The duration varies. Most hot flashes last between one and five minutes, though longer episodes of up to ten minutes are not uncommon, particularly early in the menopausal transition. After the heat peaks, many women experience a rapid chill as body temperature drops, occasionally shivering even in warm environments. This contrast between the intense heat and the subsequent chill is one of the most disorienting aspects of the experience for many women.

What Is Happening in the Body

Hot flashes are vasomotor symptoms, meaning they involve a rapid change in blood vessel tone driven by the body’s thermoregulatory system. The current scientific understanding centres on a group of neurons in the hypothalamus (the brain’s temperature control centre) called KNDy neurons, which co-release three neuropeptides: kisspeptin, neurokinin B, and dynorphin.

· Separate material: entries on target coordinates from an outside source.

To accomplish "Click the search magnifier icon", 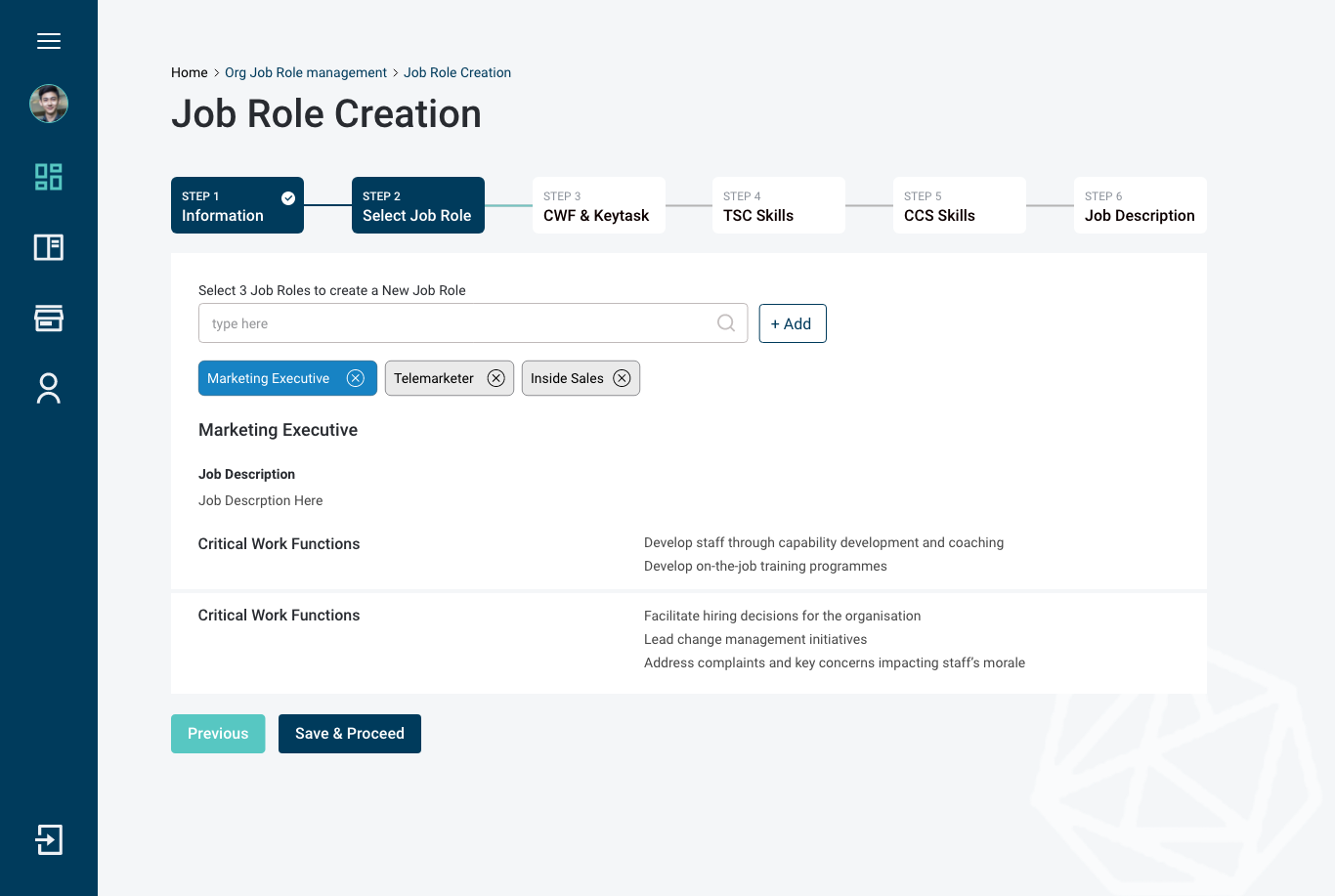I will click(x=726, y=323).
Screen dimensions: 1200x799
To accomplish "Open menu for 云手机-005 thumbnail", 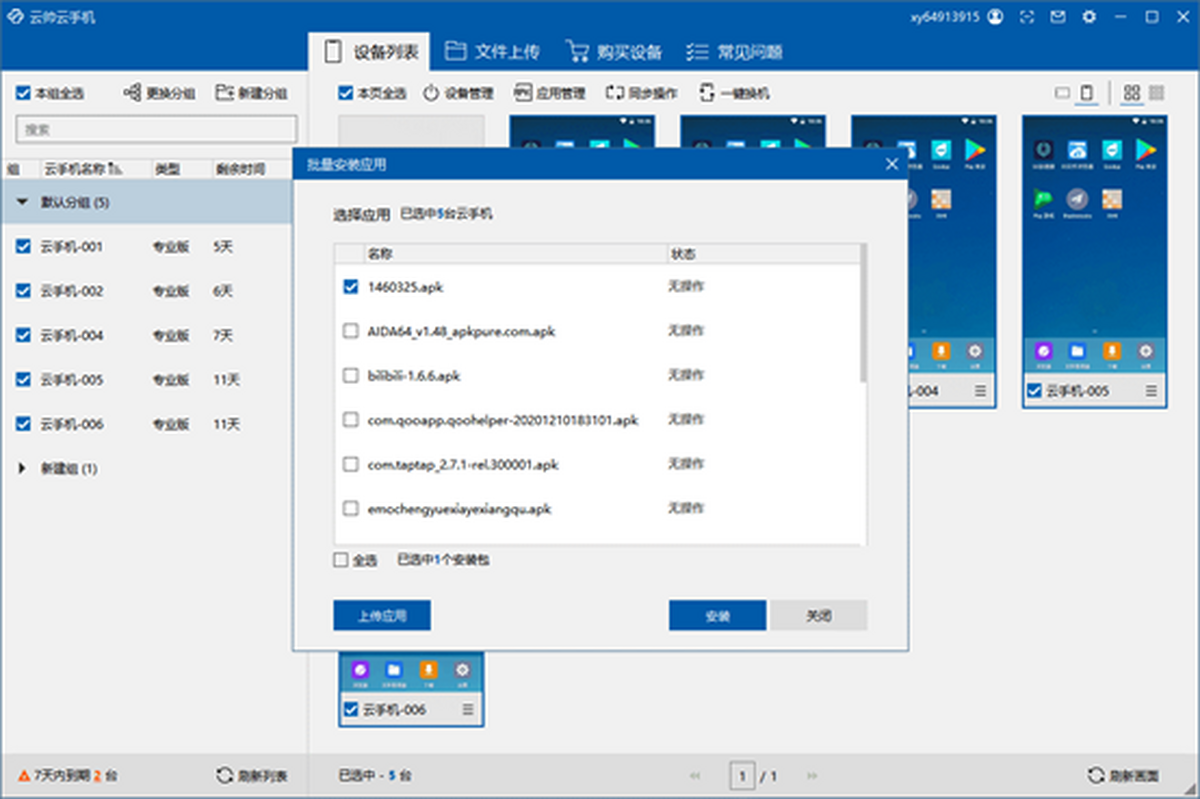I will [x=1151, y=391].
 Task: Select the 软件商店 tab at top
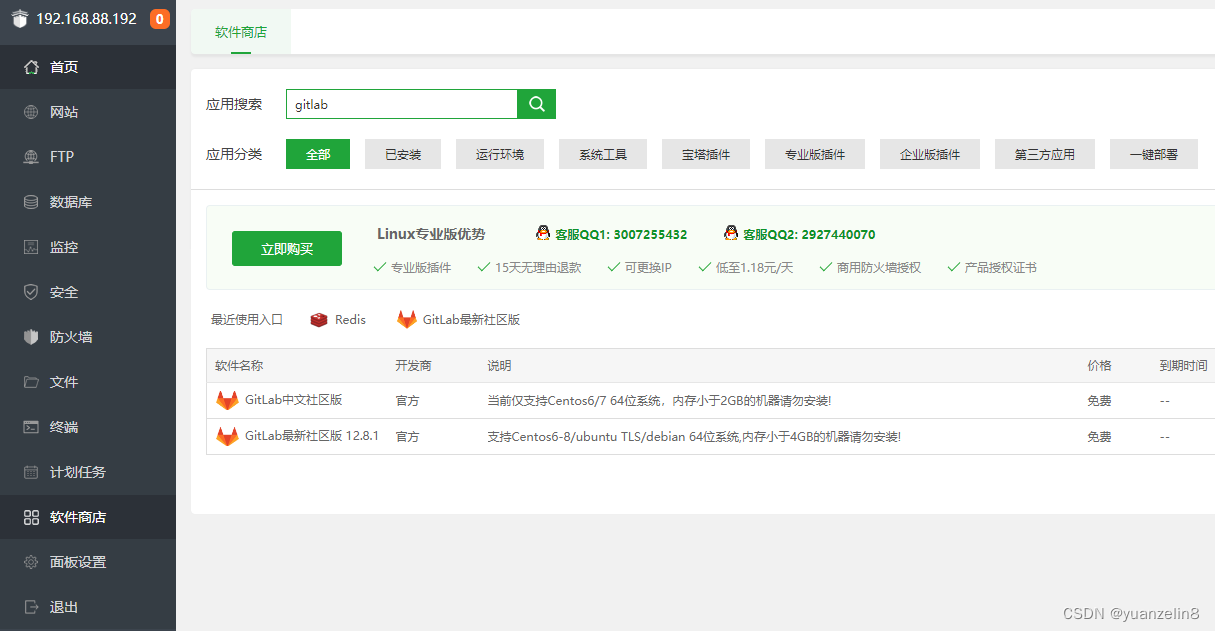tap(241, 32)
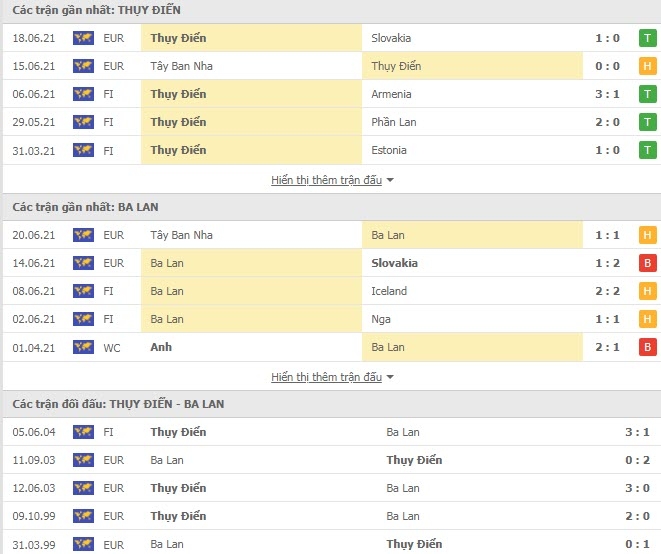The width and height of the screenshot is (661, 554).
Task: Click the 3 : 1 score of the 05.06.04 match
Action: [637, 432]

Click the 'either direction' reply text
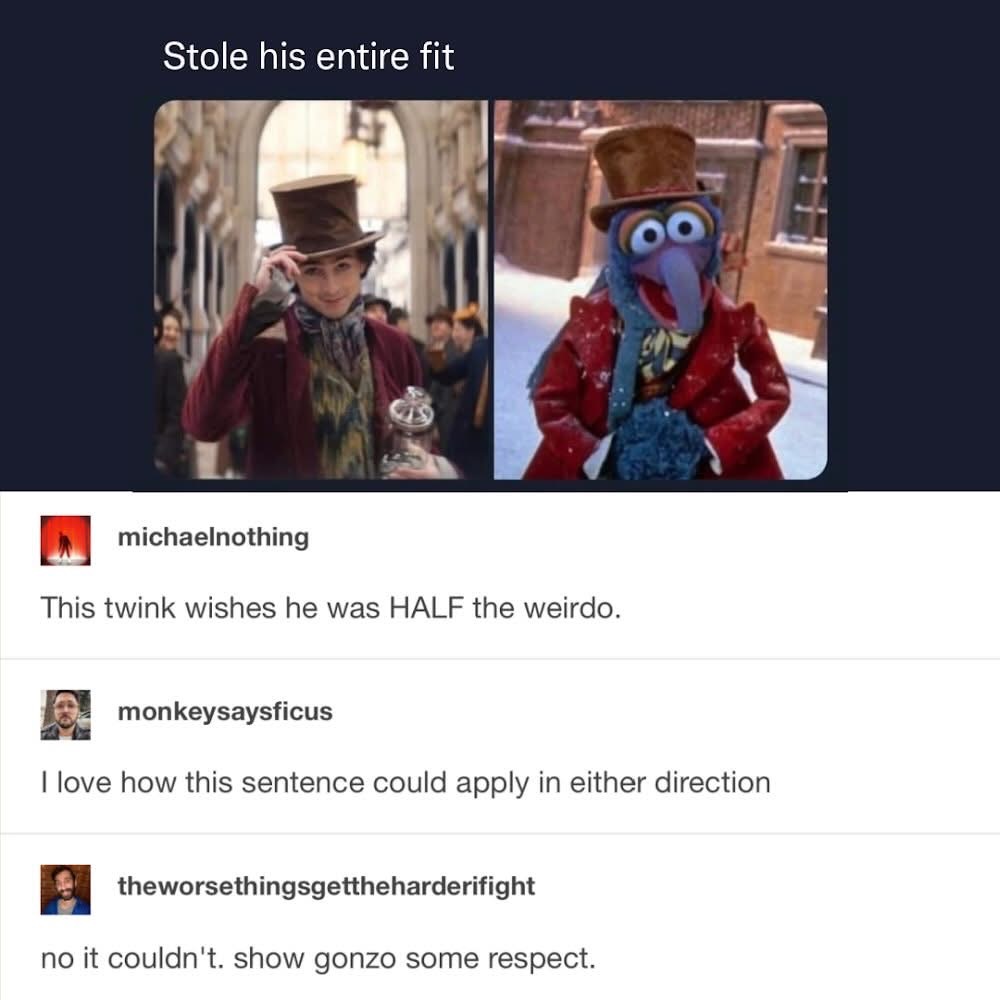point(670,783)
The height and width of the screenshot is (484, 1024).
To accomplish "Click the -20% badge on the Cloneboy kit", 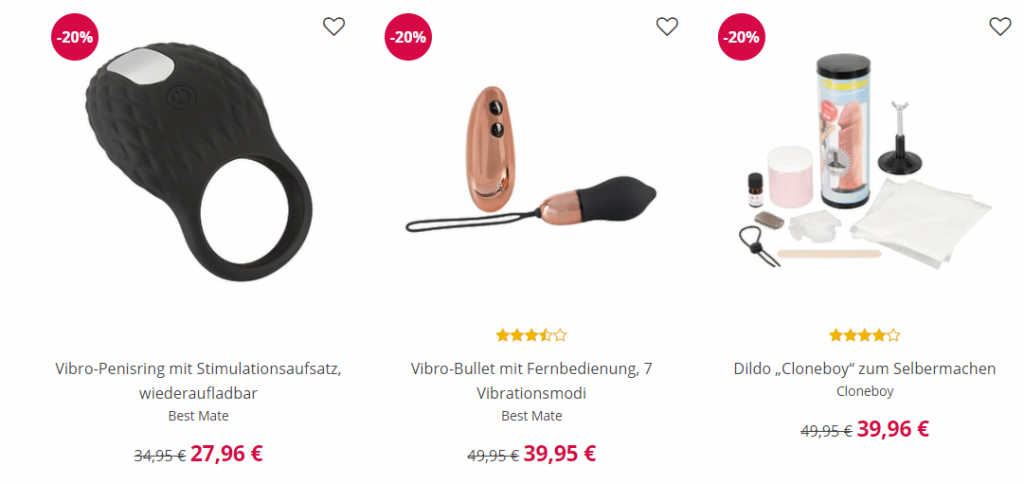I will pyautogui.click(x=741, y=37).
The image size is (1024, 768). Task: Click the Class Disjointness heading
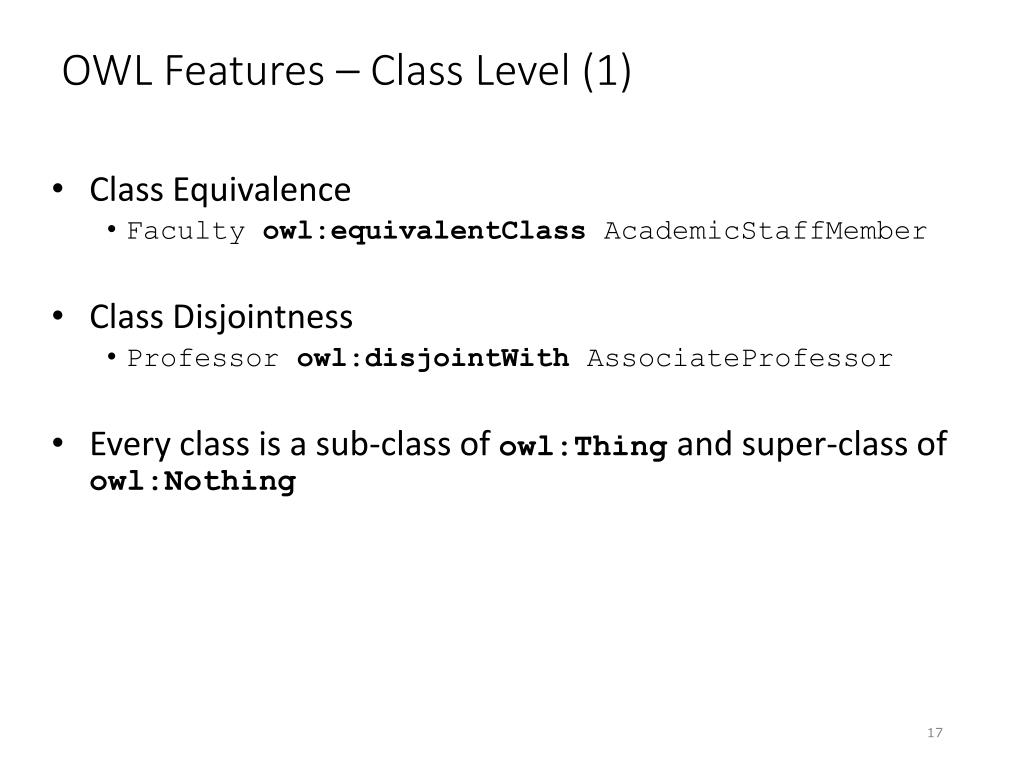[221, 317]
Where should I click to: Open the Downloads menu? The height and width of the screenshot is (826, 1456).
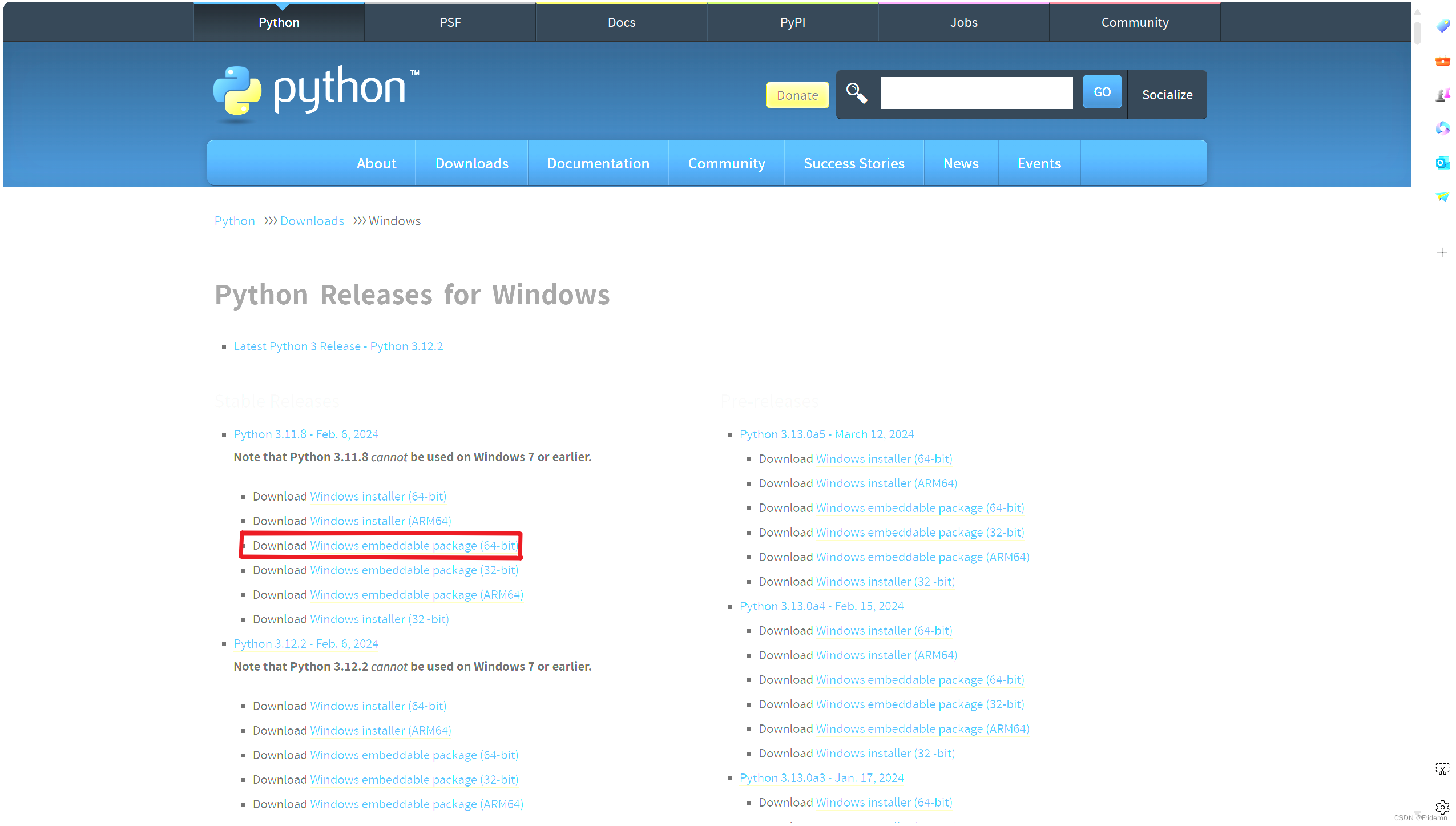(x=471, y=163)
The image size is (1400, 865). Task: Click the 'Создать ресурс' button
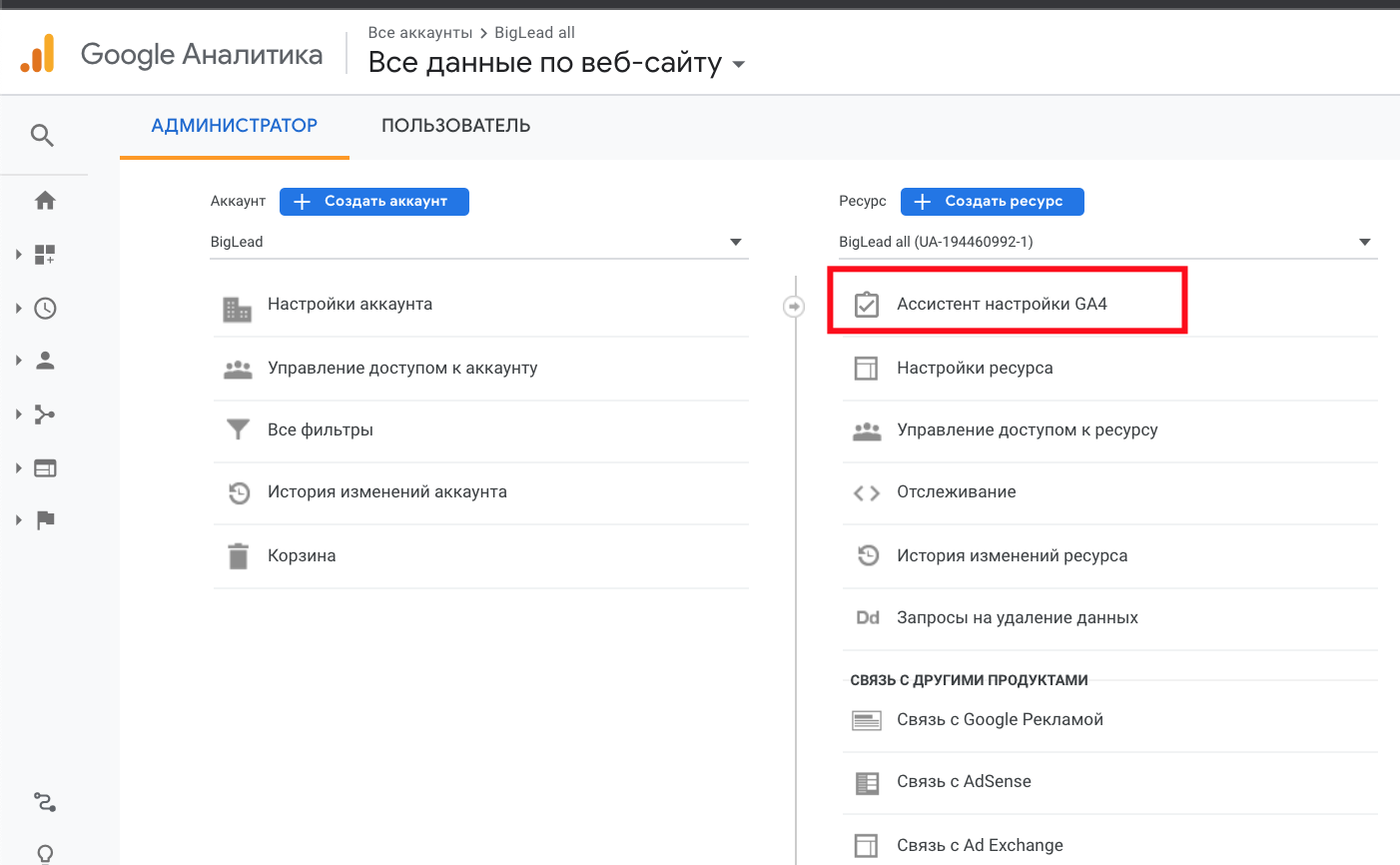(x=992, y=201)
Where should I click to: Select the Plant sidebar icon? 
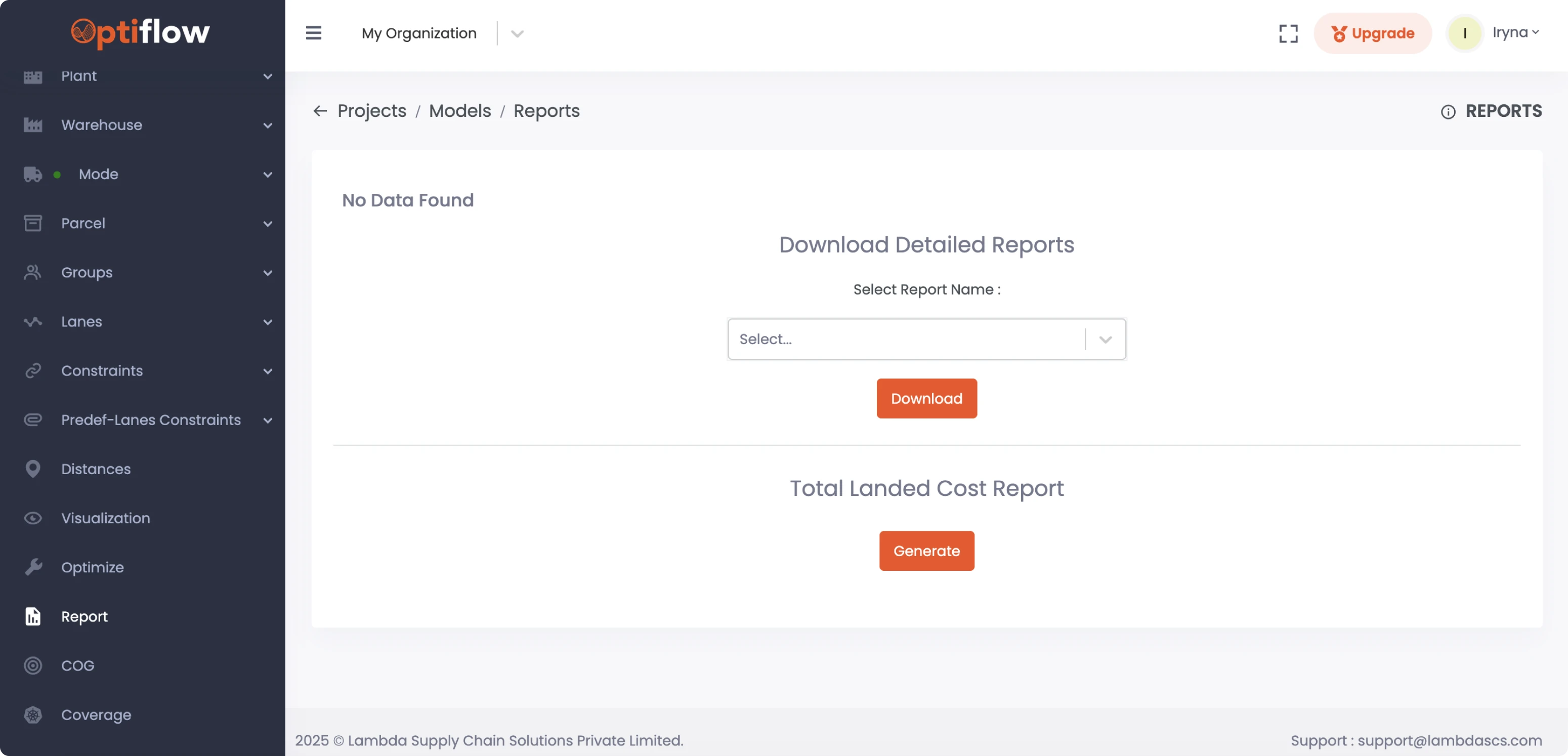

In women with adequate estrogen, these neurons help maintain a stable thermoneutral zone, the internal temperature range within which the body does not trigger cooling responses such as sweating and blood vessel dilation.

As estrogen declines during perimenopause, the thermoneutral zone narrows. Even minor fluctuations in core body temperature, a warm room, physical exertion, a hot drink, stress, alcohol, spicy food, or simply lying still under blankets, can be interpreted by the hypothalamus as overheating, triggering an emergency cooling response. That response is a hot flash: rapid dilation of peripheral blood vessels, a surge of blood to the skin surface, sweating, and an activation of the sympathetic nervous system that causes the elevated heart rate.

Neurokinin B, one of the three neuropeptides released by KNDy neurons, is now understood to be critical in initiating this cascade. This discovery has led to the development of a new class of treatments, NK3 receptor antagonists, which work by blocking the neurokinin B signal. These medications represent the first entirely non-hormonal pharmaceutical approach to hot flash management.

Frequency and Patterns

Hot flashes vary enormously in frequency. Some women experience one or two mild flashes per week; others report 20 or more per day. On average, women experience between seven and ten hot flashes daily at peak severity. They can occur at any time but are particularly common in the late evening and early morning hours, frequently disrupting sleep.

Night sweats are hot flashes that occur during sleep. They are physiologically identical to daytime hot flashes but have an outsized impact on sleep quality because they interrupt deep and REM sleep stages. Women who experience frequent night sweats often accumulate significant sleep debt over weeks and months, contributing to the fatigue, cognitive difficulty, and mood changes that are prominent features of perimenopause.

Hot flashes typically begin in perimenopause and, for most women, become most intense in the years immediately before the final menstrual period and the year or two following. However, population data shows that approximately 35% of women continue to experience vasomotor symptoms for more than ten years after their final period.

What Helps

Multiple evidence-based options exist for reducing hot flash frequency and severity. Hormone replacement therapy (HRT) remains the most effective pharmaceutical intervention, reducing hot flash frequency by 75–90% in most women. Non-hormonal prescription options include certain antidepressants (SNRIs and SSRIs at specific doses), gabapentin, clonidine, and the newer NK3 receptor antagonists such as fezolinetant.

Lifestyle modifications with meaningful supporting evidence include keeping the sleep environment cool (below 18°C/65°F), reducing alcohol and caffeine intake, managing stress through nervous system regulation practices, and avoiding personal triggers when identified.

This information is for educational purposes only and does not constitute medical advice. Always consult a qualified healthcare professional before making any changes to your health management.